▶ _READING PASSAGE_

----

Knud Rasmussen – the Father of Eskimonology

Knud Rasmussen (1879-1933)

Knud Rasmussen (1879-1933), on the left

On June 7, 1879, Danish polar explorer and anthropologist Knud Johan Victor Rasmussen was born. He has been called the “father of Eskimology” and was the first European to cross the Northwest Passage by dog sled. He remains well known in Greenland, Denmark and among Canadian Inuit.

Knud Rasmussen – Early Life

Rasmussen was born in Ilulissat, Greenland, as one of three children of a Danish missionary, the vicar Christian Rasmussen, who had been in Greenland 28 years, and an Inuit-Danish mother, Lovise Rasmussen. Partly of Eskimo descent himself, Rasmussen spent his youth in Greenland among the Kalaallit (Inuit) where he learned from an early age to speak the native language (Kalaallisut), hunt, drive dog sleds and live in harsh Arctic conditions. He was later educated in Lynge, North Zealand, Denmark, and hoped to become a writer [2]. Between 1898 and 1900 he pursued an unsuccessful career as an actor and opera singer.

----

▶ _SUPPLIED INFORMATION_
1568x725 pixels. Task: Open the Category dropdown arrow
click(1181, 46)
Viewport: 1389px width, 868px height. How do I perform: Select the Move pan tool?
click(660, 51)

----

▶ _DIRECTIVE 1_
Copy a part of the Knud Rasmussen passage word for word: begin at the words "Knud Rasmussen – the" and stop after "among Canadian Inuit.".
▶ _DIRECTIVE 2_
According to the Knud Rasmussen passage, between which years did he pursue a career as an actor and opera singer?
▶ _DIRECTIVE 3_
Decide whether each statement agrees with the Knud Rasmussen passage, answering yes or no and quoting the words that decide it: (a) Rasmussen's father had been in Greenland for 28 years. (b) Rasmussen was the only child of his parents. (c) Rasmussen's career as an actor and opera singer was a success.

▶ _FULL RESPONSE 1_
Knud Rasmussen – the Father of Eskimonology

Knud Rasmussen (1879-1933)

Knud Rasmussen (1879-1933), on the left

On June 7, 1879, Danish polar explorer and anthropologist Knud Johan Victor Rasmussen was born. He has been called the “father of Eskimology” and was the first European to cross the Northwest Passage by dog sled. He remains well known in Greenland, Denmark and among Canadian Inuit.

▶ _FULL RESPONSE 2_
Between 1898 and 1900.

▶ _FULL RESPONSE 3_
(a) Yes: "the vicar Christian Rasmussen, who had been in Greenland 28 years"
(b) No: "as one of three children of a Danish missionary"
(c) No: "he pursued an unsuccessful career as an actor and opera singer"